## Begin EXTRACTED RECORDS

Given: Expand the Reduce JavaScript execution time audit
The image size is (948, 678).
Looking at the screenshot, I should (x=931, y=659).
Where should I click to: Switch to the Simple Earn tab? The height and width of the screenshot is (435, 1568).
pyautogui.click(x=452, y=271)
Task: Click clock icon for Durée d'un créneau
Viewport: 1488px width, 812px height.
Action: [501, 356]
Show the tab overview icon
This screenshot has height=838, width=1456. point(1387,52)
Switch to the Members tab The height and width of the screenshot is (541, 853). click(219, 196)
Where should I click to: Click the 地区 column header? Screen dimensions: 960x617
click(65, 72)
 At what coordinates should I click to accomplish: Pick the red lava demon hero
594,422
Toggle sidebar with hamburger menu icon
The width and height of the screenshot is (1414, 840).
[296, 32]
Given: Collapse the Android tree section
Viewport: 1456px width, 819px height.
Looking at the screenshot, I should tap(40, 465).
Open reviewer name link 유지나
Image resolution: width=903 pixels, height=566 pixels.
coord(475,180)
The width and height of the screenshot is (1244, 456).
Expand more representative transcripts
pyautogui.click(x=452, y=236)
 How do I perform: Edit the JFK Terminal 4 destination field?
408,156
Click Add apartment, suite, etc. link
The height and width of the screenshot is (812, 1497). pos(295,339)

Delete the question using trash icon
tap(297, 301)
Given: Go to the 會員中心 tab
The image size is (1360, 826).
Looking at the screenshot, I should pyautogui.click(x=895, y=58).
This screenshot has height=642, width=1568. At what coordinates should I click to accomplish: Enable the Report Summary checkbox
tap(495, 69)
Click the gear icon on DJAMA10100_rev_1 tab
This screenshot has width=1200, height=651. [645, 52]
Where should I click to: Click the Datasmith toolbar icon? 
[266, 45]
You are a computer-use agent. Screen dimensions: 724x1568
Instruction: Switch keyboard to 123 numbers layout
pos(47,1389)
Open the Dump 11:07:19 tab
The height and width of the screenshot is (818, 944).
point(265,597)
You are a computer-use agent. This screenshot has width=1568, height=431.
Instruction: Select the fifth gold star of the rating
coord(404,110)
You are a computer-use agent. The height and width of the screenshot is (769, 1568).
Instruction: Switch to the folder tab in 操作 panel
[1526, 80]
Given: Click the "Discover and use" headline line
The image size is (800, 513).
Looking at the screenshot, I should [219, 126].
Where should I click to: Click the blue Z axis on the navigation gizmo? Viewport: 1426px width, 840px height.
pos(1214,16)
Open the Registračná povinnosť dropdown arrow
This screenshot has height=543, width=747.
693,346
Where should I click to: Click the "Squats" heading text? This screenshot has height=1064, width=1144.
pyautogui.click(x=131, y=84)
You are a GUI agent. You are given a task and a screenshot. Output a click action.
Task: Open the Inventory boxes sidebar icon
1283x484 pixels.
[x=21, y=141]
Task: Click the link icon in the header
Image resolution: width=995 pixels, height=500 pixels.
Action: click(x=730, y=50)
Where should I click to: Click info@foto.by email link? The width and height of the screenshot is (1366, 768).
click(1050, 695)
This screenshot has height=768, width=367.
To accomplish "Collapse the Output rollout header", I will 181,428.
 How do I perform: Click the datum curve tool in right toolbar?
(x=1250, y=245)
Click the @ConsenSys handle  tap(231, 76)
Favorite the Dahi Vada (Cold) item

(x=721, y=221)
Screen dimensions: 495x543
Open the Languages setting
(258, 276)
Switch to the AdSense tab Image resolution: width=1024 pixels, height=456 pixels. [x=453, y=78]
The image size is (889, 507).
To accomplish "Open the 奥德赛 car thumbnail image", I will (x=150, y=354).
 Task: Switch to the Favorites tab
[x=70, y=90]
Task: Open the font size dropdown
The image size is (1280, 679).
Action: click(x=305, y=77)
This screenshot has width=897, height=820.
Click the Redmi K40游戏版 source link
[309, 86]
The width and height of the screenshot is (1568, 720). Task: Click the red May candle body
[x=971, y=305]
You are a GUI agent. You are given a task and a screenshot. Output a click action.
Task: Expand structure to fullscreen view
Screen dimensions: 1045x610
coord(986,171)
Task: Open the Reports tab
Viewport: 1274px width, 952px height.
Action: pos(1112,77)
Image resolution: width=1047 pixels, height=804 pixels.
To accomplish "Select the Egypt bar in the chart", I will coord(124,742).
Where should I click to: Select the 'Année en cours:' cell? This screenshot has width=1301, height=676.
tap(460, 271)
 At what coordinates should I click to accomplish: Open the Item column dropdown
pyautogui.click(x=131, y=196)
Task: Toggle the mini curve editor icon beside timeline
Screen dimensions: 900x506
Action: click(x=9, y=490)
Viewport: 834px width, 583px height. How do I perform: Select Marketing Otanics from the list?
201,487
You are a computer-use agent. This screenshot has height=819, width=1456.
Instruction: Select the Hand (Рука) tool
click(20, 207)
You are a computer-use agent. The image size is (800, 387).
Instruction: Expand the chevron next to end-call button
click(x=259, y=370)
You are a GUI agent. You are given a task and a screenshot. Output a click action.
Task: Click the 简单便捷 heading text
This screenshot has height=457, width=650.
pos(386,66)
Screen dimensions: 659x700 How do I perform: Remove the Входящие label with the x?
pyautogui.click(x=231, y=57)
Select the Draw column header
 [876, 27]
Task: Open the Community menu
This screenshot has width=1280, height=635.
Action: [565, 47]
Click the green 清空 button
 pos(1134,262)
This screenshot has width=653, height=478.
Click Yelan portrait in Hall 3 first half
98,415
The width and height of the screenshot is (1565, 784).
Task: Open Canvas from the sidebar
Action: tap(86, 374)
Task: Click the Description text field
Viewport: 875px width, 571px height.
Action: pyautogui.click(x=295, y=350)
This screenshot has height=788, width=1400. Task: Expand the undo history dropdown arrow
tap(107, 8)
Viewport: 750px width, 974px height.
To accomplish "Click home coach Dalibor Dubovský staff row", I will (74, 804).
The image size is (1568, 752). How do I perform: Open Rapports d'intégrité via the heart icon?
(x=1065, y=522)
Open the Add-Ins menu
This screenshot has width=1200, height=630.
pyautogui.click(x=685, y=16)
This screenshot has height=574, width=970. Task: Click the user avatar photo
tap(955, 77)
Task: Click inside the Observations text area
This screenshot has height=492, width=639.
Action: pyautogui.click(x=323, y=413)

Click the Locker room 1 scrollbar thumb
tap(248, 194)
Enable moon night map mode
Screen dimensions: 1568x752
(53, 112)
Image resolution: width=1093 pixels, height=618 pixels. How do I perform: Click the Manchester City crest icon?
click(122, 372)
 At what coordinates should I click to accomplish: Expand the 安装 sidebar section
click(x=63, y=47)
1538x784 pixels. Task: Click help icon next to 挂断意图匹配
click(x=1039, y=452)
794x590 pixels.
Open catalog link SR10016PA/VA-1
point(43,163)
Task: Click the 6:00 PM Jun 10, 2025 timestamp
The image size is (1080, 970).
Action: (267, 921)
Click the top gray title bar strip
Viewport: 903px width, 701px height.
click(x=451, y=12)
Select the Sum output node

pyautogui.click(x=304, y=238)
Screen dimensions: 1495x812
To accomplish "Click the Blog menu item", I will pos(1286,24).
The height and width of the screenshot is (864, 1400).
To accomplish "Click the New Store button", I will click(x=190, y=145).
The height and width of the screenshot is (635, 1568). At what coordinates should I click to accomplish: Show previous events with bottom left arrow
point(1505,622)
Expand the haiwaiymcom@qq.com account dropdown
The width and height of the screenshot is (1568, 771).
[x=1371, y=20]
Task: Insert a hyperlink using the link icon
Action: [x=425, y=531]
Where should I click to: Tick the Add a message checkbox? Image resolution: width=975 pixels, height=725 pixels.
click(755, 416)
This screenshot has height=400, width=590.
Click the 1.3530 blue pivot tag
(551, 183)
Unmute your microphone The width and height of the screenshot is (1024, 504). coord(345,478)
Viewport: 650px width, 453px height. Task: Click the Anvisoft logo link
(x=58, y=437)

## End EXTRACTED RECORDS

EXERCISE DETAILS:
Give the stretch of the listing above from the line containing "You are a computer-use agent. The height" through the line containing "Looking at the screenshot, I should [219, 126]." as a numbered list, skipping any blank lines.

EXERCISE RESULT:
1. You are a computer-use agent. The height and width of the screenshot is (769, 1568).
2. Instruction: Switch to the folder tab in 操作 panel
3. [1526, 80]
4. Given: Click the "Discover and use" headline line
5. The image size is (800, 513).
6. Looking at the screenshot, I should [219, 126].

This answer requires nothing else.